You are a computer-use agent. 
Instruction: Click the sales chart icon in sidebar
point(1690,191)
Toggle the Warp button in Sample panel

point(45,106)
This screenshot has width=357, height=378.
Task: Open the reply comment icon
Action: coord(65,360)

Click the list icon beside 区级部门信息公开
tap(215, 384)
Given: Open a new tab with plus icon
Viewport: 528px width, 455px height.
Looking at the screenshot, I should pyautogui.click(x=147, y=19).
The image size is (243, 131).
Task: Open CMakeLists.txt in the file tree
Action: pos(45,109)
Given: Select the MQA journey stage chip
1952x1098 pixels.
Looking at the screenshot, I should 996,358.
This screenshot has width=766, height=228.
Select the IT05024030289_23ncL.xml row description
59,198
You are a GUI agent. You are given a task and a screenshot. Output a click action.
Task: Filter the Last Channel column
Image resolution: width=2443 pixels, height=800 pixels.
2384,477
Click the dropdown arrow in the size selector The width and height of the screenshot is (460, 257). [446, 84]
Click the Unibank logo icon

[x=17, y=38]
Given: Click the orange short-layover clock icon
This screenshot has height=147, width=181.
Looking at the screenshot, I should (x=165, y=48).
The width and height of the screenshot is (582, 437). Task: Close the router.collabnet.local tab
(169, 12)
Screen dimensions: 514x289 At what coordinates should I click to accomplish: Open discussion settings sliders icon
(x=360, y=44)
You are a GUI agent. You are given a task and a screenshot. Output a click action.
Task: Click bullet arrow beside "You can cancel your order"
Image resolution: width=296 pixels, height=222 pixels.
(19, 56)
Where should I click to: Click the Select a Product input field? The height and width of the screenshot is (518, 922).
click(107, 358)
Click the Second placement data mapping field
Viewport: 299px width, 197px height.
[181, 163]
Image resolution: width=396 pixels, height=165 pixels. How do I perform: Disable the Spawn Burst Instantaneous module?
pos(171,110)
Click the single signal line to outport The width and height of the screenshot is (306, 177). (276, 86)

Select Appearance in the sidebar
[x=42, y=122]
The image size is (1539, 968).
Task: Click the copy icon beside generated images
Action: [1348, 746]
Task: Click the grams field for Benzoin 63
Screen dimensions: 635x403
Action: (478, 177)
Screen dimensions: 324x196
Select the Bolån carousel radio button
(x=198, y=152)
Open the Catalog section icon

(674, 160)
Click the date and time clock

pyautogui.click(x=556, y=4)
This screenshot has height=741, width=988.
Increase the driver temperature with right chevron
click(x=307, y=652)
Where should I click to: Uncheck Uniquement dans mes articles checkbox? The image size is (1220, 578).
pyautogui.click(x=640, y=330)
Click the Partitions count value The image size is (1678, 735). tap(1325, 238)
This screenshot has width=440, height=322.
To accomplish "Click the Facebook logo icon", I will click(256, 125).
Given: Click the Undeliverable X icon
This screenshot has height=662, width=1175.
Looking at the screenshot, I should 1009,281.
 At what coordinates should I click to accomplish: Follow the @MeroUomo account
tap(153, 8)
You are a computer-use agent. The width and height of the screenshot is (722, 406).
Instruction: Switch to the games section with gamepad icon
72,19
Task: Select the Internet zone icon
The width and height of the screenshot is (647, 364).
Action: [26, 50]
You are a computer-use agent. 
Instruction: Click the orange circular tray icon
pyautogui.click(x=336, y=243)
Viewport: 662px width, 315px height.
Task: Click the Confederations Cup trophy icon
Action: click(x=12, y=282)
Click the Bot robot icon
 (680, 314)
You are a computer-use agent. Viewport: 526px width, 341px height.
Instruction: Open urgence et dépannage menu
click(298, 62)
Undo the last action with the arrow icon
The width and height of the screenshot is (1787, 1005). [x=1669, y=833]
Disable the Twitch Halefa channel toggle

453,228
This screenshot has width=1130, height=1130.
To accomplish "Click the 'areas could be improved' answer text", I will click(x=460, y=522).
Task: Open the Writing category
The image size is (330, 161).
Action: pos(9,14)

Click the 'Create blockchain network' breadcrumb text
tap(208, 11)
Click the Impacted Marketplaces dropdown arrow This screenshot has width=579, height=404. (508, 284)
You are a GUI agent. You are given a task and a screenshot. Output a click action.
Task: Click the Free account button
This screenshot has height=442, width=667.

WORK TO DO:
Write out every line of the entries above exactly as it appears.

RESPONSE:
You are a computer-use agent. 
Instruction: Click the sales chart icon in sidebar
point(1690,191)
Toggle the Warp button in Sample panel

point(45,106)
This screenshot has width=357, height=378.
Task: Open the reply comment icon
Action: coord(65,360)

Click the list icon beside 区级部门信息公开
tap(215, 384)
Given: Open a new tab with plus icon
Viewport: 528px width, 455px height.
Looking at the screenshot, I should pyautogui.click(x=147, y=19).
The image size is (243, 131).
Task: Open CMakeLists.txt in the file tree
Action: pos(45,109)
Given: Select the MQA journey stage chip
1952x1098 pixels.
Looking at the screenshot, I should 996,358.
This screenshot has width=766, height=228.
Select the IT05024030289_23ncL.xml row description
59,198
You are a GUI agent. You are given a task and a screenshot. Output a click action.
Task: Filter the Last Channel column
Image resolution: width=2443 pixels, height=800 pixels.
2384,477
Click the dropdown arrow in the size selector The width and height of the screenshot is (460, 257). [446, 84]
Click the Unibank logo icon

[x=17, y=38]
Given: Click the orange short-layover clock icon
This screenshot has height=147, width=181.
Looking at the screenshot, I should (x=165, y=48).
The width and height of the screenshot is (582, 437). Task: Close the router.collabnet.local tab
(169, 12)
Screen dimensions: 514x289 At what coordinates should I click to accomplish: Open discussion settings sliders icon
(x=360, y=44)
You are a GUI agent. You are given a task and a screenshot. Output a click action.
Task: Click bullet arrow beside "You can cancel your order"
Image resolution: width=296 pixels, height=222 pixels.
(19, 56)
Where should I click to: Click the Select a Product input field? The height and width of the screenshot is (518, 922).
click(107, 358)
Click the Second placement data mapping field
Viewport: 299px width, 197px height.
[181, 163]
Image resolution: width=396 pixels, height=165 pixels. How do I perform: Disable the Spawn Burst Instantaneous module?
pos(171,110)
Click the single signal line to outport The width and height of the screenshot is (306, 177). (276, 86)

Select Appearance in the sidebar
[x=42, y=122]
The image size is (1539, 968).
Task: Click the copy icon beside generated images
Action: [1348, 746]
Task: Click the grams field for Benzoin 63
Screen dimensions: 635x403
Action: (478, 177)
Screen dimensions: 324x196
Select the Bolån carousel radio button
(x=198, y=152)
Open the Catalog section icon

(674, 160)
Click the date and time clock

pyautogui.click(x=556, y=4)
This screenshot has height=741, width=988.
Increase the driver temperature with right chevron
click(x=307, y=652)
Where should I click to: Uncheck Uniquement dans mes articles checkbox? The image size is (1220, 578).
pyautogui.click(x=640, y=330)
Click the Partitions count value The image size is (1678, 735). tap(1325, 238)
This screenshot has width=440, height=322.
To accomplish "Click the Facebook logo icon", I will click(256, 125).
Given: Click the Undeliverable X icon
This screenshot has height=662, width=1175.
Looking at the screenshot, I should 1009,281.
 At what coordinates should I click to accomplish: Follow the @MeroUomo account
tap(153, 8)
You are a computer-use agent. The width and height of the screenshot is (722, 406).
Instruction: Switch to the games section with gamepad icon
72,19
Task: Select the Internet zone icon
The width and height of the screenshot is (647, 364).
Action: [26, 50]
You are a computer-use agent. 
Instruction: Click the orange circular tray icon
pyautogui.click(x=336, y=243)
Viewport: 662px width, 315px height.
Task: Click the Confederations Cup trophy icon
Action: click(x=12, y=282)
Click the Bot robot icon
 (680, 314)
You are a computer-use agent. Viewport: 526px width, 341px height.
Instruction: Open urgence et dépannage menu
click(298, 62)
Undo the last action with the arrow icon
The width and height of the screenshot is (1787, 1005). [x=1669, y=833]
Disable the Twitch Halefa channel toggle

453,228
This screenshot has width=1130, height=1130.
To accomplish "Click the 'areas could be improved' answer text", I will click(x=460, y=522).
Task: Open the Writing category
The image size is (330, 161).
Action: pos(9,14)

Click the 'Create blockchain network' breadcrumb text
tap(208, 11)
Click the Impacted Marketplaces dropdown arrow This screenshot has width=579, height=404. (508, 284)
You are a GUI agent. You are given a task and a screenshot. Output a click action.
Task: Click the Free account button
This screenshot has height=442, width=667.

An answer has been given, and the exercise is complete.